[ASSIGNED TASK] The answer must restate the records below word for word.

===== PROVIDED ENTRIES

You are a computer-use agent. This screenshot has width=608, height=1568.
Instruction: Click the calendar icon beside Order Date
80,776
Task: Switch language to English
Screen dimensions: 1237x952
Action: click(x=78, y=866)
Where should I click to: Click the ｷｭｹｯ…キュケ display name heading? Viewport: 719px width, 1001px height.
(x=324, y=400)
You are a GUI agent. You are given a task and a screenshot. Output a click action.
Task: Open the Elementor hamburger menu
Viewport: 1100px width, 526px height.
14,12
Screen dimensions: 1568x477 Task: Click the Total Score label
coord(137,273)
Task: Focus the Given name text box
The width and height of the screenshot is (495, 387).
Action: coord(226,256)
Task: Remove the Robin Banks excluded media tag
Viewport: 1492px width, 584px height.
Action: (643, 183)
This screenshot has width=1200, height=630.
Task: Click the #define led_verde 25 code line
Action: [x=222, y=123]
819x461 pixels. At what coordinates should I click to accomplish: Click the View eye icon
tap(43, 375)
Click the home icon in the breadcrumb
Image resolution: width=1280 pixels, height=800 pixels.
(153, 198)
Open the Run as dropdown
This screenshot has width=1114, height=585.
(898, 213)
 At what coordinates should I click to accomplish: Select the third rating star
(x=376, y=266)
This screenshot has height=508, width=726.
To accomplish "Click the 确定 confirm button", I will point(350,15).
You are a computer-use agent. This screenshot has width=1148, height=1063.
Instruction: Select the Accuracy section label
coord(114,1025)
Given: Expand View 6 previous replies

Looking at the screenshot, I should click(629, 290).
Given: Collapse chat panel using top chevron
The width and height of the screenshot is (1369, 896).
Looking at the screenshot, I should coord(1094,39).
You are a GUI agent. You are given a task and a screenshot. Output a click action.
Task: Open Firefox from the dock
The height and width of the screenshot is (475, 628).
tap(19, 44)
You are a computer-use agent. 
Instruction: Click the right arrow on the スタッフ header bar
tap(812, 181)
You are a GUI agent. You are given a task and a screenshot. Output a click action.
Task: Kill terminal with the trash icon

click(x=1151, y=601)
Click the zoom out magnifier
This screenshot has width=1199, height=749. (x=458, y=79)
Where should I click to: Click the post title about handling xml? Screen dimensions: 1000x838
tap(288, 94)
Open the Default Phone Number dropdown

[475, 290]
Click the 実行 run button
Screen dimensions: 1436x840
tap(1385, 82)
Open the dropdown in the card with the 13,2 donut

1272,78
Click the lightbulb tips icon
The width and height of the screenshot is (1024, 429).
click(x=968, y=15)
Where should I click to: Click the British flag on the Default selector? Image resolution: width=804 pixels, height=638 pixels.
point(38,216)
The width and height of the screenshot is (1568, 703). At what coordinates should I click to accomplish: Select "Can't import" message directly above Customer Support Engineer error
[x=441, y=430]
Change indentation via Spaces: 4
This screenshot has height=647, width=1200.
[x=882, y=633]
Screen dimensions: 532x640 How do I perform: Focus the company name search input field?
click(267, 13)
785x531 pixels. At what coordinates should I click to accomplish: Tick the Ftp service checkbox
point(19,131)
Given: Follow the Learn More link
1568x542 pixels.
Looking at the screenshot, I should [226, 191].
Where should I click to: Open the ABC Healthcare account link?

==========

[SOLUTION TO THE EXERCISE]
You are a computer-use agent. This screenshot has width=608, height=1568.
Instruction: Click the calendar icon beside Order Date
80,776
Task: Switch language to English
Screen dimensions: 1237x952
Action: click(x=78, y=866)
Where should I click to: Click the ｷｭｹｯ…キュケ display name heading? Viewport: 719px width, 1001px height.
(x=324, y=400)
You are a GUI agent. You are given a task and a screenshot. Output a click action.
Task: Open the Elementor hamburger menu
Viewport: 1100px width, 526px height.
14,12
Screen dimensions: 1568x477 Task: Click the Total Score label
coord(137,273)
Task: Focus the Given name text box
The width and height of the screenshot is (495, 387).
Action: coord(226,256)
Task: Remove the Robin Banks excluded media tag
Viewport: 1492px width, 584px height.
Action: (643, 183)
This screenshot has width=1200, height=630.
Task: Click the #define led_verde 25 code line
Action: [x=222, y=123]
819x461 pixels. At what coordinates should I click to accomplish: Click the View eye icon
tap(43, 375)
Click the home icon in the breadcrumb
Image resolution: width=1280 pixels, height=800 pixels.
(153, 198)
Open the Run as dropdown
This screenshot has width=1114, height=585.
(898, 213)
 At what coordinates should I click to accomplish: Select the third rating star
(x=376, y=266)
This screenshot has height=508, width=726.
To accomplish "Click the 确定 confirm button", I will point(350,15).
You are a computer-use agent. This screenshot has width=1148, height=1063.
Instruction: Select the Accuracy section label
coord(114,1025)
Given: Expand View 6 previous replies

Looking at the screenshot, I should click(629, 290).
Given: Collapse chat panel using top chevron
The width and height of the screenshot is (1369, 896).
Looking at the screenshot, I should coord(1094,39).
You are a GUI agent. You are given a task and a screenshot. Output a click action.
Task: Open Firefox from the dock
The height and width of the screenshot is (475, 628).
tap(19, 44)
You are a computer-use agent. 
Instruction: Click the right arrow on the スタッフ header bar
tap(812, 181)
You are a GUI agent. You are given a task and a screenshot. Output a click action.
Task: Kill terminal with the trash icon

click(x=1151, y=601)
Click the zoom out magnifier
This screenshot has width=1199, height=749. (x=458, y=79)
Where should I click to: Click the post title about handling xml? Screen dimensions: 1000x838
tap(288, 94)
Open the Default Phone Number dropdown

[475, 290]
Click the 実行 run button
Screen dimensions: 1436x840
tap(1385, 82)
Open the dropdown in the card with the 13,2 donut

1272,78
Click the lightbulb tips icon
The width and height of the screenshot is (1024, 429).
click(x=968, y=15)
Where should I click to: Click the British flag on the Default selector? Image resolution: width=804 pixels, height=638 pixels.
point(38,216)
The width and height of the screenshot is (1568, 703). At what coordinates should I click to accomplish: Select "Can't import" message directly above Customer Support Engineer error
[x=441, y=430]
Change indentation via Spaces: 4
This screenshot has height=647, width=1200.
[x=882, y=633]
Screen dimensions: 532x640 How do I perform: Focus the company name search input field?
click(267, 13)
785x531 pixels. At what coordinates should I click to accomplish: Tick the Ftp service checkbox
point(19,131)
Given: Follow the Learn More link
1568x542 pixels.
Looking at the screenshot, I should [226, 191].
Where should I click to: Open the ABC Healthcare account link?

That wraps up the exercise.